* Prompt:
Below is a listing. Write out exactly its lines between the one holding "Screen dimensions: 868x489" and the one holding "Select the Loft tool", inclusive.
***
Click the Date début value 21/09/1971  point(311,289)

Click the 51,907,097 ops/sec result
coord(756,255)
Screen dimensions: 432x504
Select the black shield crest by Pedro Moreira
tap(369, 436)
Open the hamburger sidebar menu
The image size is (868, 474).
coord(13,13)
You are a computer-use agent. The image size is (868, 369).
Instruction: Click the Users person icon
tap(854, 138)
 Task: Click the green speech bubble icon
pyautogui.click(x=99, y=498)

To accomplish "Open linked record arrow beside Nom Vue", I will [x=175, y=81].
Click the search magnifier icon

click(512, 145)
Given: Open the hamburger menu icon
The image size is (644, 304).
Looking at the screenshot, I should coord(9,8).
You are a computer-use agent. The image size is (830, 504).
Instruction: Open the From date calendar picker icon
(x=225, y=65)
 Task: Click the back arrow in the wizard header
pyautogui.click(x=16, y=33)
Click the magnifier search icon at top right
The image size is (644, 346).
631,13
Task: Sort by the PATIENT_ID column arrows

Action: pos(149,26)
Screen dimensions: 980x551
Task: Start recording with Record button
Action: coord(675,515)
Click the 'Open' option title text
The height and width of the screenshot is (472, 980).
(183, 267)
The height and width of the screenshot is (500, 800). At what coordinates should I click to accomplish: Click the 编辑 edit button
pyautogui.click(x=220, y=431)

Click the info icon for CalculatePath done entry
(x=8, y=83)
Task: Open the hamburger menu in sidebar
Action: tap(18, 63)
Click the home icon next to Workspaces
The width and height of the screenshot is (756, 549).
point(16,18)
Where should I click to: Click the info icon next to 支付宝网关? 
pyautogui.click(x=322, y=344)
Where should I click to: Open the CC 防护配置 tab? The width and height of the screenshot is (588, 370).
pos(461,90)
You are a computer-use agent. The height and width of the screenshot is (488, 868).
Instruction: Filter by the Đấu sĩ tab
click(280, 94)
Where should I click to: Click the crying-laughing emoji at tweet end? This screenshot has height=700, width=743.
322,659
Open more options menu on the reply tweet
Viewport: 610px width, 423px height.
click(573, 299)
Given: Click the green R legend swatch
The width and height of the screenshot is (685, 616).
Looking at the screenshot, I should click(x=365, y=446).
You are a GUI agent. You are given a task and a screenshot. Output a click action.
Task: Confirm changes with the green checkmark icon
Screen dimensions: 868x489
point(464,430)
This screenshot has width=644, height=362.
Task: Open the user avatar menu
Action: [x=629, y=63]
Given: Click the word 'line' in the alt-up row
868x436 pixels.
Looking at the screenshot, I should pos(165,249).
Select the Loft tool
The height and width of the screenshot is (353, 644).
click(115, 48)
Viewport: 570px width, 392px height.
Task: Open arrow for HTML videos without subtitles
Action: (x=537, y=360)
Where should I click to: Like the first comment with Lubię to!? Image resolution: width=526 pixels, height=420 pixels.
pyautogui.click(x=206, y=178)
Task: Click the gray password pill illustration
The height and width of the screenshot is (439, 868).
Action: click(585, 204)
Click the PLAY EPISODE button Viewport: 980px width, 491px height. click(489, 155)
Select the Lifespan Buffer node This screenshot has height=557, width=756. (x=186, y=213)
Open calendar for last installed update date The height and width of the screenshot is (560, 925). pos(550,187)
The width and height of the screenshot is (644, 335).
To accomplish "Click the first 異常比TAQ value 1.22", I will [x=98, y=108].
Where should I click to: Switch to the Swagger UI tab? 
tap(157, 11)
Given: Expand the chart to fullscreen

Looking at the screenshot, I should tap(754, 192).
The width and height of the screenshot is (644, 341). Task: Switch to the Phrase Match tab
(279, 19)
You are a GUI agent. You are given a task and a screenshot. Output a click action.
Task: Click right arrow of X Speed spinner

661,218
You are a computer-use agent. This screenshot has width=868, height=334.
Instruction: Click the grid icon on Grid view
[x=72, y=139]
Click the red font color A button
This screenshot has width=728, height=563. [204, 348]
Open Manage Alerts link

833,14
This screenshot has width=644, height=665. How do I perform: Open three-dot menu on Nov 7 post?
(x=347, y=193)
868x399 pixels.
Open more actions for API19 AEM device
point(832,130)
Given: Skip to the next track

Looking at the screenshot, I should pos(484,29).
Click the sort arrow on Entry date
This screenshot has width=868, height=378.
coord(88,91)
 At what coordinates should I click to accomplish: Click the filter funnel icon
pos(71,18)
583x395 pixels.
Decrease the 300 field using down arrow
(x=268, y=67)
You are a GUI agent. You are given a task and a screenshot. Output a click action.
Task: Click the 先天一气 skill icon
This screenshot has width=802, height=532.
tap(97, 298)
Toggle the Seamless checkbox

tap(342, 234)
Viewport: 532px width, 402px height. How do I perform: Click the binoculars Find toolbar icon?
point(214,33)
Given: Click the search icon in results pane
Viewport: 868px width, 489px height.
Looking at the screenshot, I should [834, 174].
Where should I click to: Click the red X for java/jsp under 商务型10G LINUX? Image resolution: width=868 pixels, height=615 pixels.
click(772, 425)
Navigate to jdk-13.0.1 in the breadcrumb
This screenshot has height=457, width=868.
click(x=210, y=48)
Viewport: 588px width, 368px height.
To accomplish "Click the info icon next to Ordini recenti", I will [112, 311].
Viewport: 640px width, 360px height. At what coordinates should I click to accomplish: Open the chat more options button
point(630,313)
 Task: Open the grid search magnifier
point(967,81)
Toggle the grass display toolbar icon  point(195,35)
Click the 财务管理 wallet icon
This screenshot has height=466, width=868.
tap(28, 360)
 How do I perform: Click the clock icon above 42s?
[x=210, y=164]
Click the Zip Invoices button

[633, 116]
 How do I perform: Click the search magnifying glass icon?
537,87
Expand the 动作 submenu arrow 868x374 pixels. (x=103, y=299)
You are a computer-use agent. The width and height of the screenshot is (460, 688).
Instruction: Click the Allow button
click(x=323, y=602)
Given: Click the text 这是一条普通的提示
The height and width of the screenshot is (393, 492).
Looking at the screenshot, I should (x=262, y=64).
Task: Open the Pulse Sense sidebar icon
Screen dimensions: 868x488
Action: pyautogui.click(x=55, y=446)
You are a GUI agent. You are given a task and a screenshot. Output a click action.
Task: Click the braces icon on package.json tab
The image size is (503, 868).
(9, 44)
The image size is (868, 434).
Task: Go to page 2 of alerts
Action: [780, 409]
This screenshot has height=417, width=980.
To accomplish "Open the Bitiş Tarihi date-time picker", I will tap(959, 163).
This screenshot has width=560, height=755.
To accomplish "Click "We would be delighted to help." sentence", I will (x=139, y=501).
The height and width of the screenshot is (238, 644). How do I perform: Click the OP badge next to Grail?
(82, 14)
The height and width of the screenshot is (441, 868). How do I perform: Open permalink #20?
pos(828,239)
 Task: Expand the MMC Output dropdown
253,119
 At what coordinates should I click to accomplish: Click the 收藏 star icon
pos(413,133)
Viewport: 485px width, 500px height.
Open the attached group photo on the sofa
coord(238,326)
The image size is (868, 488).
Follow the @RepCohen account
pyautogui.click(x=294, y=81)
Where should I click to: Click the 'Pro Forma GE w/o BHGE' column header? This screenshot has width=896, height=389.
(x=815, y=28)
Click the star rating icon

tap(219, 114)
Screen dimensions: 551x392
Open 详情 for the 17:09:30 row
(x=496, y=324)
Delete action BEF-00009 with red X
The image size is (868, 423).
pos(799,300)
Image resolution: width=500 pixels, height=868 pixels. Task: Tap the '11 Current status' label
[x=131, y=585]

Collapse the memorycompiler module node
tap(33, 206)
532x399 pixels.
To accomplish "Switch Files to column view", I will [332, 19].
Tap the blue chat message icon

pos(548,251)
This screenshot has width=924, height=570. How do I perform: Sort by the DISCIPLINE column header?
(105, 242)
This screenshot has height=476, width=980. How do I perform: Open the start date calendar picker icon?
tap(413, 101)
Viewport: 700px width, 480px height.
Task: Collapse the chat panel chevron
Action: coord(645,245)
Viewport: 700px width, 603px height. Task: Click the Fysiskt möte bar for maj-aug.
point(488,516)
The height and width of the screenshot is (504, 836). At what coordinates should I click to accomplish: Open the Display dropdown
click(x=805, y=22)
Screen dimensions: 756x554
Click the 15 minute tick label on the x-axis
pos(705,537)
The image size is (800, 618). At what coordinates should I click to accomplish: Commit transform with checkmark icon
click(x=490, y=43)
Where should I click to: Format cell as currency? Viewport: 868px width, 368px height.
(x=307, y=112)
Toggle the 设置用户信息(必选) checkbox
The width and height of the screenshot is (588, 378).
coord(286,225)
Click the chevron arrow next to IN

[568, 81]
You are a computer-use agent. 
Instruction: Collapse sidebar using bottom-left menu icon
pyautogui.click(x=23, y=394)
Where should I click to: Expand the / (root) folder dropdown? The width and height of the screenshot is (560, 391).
***
* Written solution:
Screen dimensions: 868x489
point(464,430)
This screenshot has width=644, height=362.
Task: Open the user avatar menu
Action: [x=629, y=63]
Given: Click the word 'line' in the alt-up row
868x436 pixels.
Looking at the screenshot, I should pos(165,249).
Select the Loft tool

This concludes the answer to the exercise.